Österreichs kommende Regierung muss ein Sparpaket schnüren. Das war bereits vor der Nationalratswahl Tenor sämtlicher, relevanter Ökonomen. Österreichs Schuldenquote, also die Staatsverschuldung in Relation zum Bruttoinlandsprodukt (BIP), liegt nur noch knapp unter 80 Prozent. Und es wird nicht besser: IHS und WIFO prognostizieren für heuer ein Budgetdefizit von 3,5 bis 3,7 % des BIP, für kommendes Jahr 3,4 bis 4 %.

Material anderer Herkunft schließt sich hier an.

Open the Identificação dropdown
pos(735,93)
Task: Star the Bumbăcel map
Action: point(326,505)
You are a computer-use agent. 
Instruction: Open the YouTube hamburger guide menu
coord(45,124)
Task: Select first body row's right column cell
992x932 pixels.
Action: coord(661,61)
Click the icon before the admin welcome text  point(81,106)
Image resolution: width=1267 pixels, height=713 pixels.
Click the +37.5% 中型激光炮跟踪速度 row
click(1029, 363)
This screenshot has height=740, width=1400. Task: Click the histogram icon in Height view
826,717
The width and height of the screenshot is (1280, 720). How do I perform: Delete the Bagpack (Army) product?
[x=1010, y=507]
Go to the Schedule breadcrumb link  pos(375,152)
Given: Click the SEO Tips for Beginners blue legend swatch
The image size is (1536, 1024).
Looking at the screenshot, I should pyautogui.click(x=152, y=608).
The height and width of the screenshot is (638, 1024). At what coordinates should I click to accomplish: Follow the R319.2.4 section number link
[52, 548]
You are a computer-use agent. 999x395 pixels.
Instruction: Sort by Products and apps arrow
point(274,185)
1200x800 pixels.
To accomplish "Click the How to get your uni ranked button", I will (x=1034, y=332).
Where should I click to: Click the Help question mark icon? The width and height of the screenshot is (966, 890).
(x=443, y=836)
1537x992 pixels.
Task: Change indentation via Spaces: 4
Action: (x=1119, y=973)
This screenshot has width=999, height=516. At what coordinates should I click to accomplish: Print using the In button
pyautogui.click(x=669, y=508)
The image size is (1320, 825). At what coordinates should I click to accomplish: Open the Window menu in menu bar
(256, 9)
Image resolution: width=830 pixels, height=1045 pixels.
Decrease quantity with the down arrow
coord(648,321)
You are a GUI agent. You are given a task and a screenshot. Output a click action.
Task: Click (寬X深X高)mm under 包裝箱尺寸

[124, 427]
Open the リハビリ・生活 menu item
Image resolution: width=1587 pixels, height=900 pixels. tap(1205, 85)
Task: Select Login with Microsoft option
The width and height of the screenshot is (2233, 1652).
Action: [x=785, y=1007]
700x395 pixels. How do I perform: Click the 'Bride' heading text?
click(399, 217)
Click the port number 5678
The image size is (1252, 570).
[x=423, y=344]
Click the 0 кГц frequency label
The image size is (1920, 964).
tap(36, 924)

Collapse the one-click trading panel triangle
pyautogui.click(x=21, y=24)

Damit liegt Österreich konstant über den EU-Maastricht-Kriterien von 3 % des BIP. Absehbar ist, dass uns die EU-Kommission im Sommer 2025 einen Sparpfad verordnen wird, um die Ausgaben wieder in Griff zu bekommen. Einsparungen von bis zu drei Milliarden Euro pro Jahr sind realistisch. Hält man die "EU-Fiskalregeln" nicht ein, drohen theoretisch Strafzahlungen. Exekutiert hat die EU Verstöße gegen Maastricht de facto aber noch nie.
Kucsera: "Keinesfalls Steuern erhöhen"
Finanzminister Magnus Brunner (ÖVP) erklärt das hohe Defizit mit der schrumpfenden Wirtschaft oder zusätzlichen Ausgaben für die Hochwasserkatastrophe. Ökonom Dénes Kucsera, vom wirtschaftsliberalen Thinktank Agenda Austria, sieht wiederum ein strukturelles Problem: "Im Vergleich zu anderen EU-Staaten sind Österreichs Ausgaben einfach zu hoch. Deshalb sollte die nächste Regierung keinesfalls Steuern erhöhen, sondern sich die Ausgabenseite anschauen."
2023 hatte Österreich laut Eurostat mit 52,1 % die fünfthöchste Staatsquote in der EU. Heißt: Die fünfthöchsten Staatsausgaben im Verhältnis zur Wirtschaftsleistung. Damit liegt man deutlich über dem EU-Durchschnitt von 49,9 %. Wohin fließt das Geld? Die Daten zu 2022 zeigen: Österreich gibt am meisten, nämlich 20,6 % des BIP, für die "Soziale Sicherung" aus – und liegt auch hier im EU-Spitzenfeld. Unter diesen Posten fallen etwa die Pensionen, Kosten für altersbedingte Pflege oder die Mindestsicherung.
Beinahe 30 Milliarden Euro muss der Staat heuer aus dem Budget zuschießen, um das Pensionssystem zu finanzieren. Das entspricht etwa einem Drittel seiner Einnahmen. Ausgabentendenz: steigend. Das Thema "Pensionsreform" brachte, mit Ausnahme der Neos, im Wahlkampf dennoch kaum jemand vor.
Warnung vor "italienischen Verhältnissen"
Kucsera befürchtet, dass die Nachfolgeregierung von Türkis-Grün nur "mikroskopische und keine strukturellen" Sparmaßnahmen ergreift. Eigentlich sei eine große Pensionsreform, vor allem eine Anpassung des gesetzlichen Pensionsantrittsalters an die Lebenserwartung, unausweichlich, betont der Ökonom. Und auch sinnvoll: "Sparen im Pensionssystem und bei Förderungen sind jene Maßnahmen bei einer Budgetkonsolidierung, die am wenigsten wirtschaftsschädlich wirken."
Seine Befürchtung: Dass die nächste Regierung das Budget mit kurzfristigen Einsparungen unter das Defizit von 3 % "rettet". "Mein Optimismus, dass es tatsachlich zu strukturellen Reformen kommt, hält sich in Grenzen. Ganz unabhängig davon, zu welcher Regierungskonstellation es kommt", meint Kucsera.
Er warnt: "Wird das Ausgabenproblem nicht strukturell gelöst, drohen Österreich auf lange Sicht italienische Verhältnisse." Hieße: massive Staatsverschuldung, hohe Zinskosten, schlechte Ratings.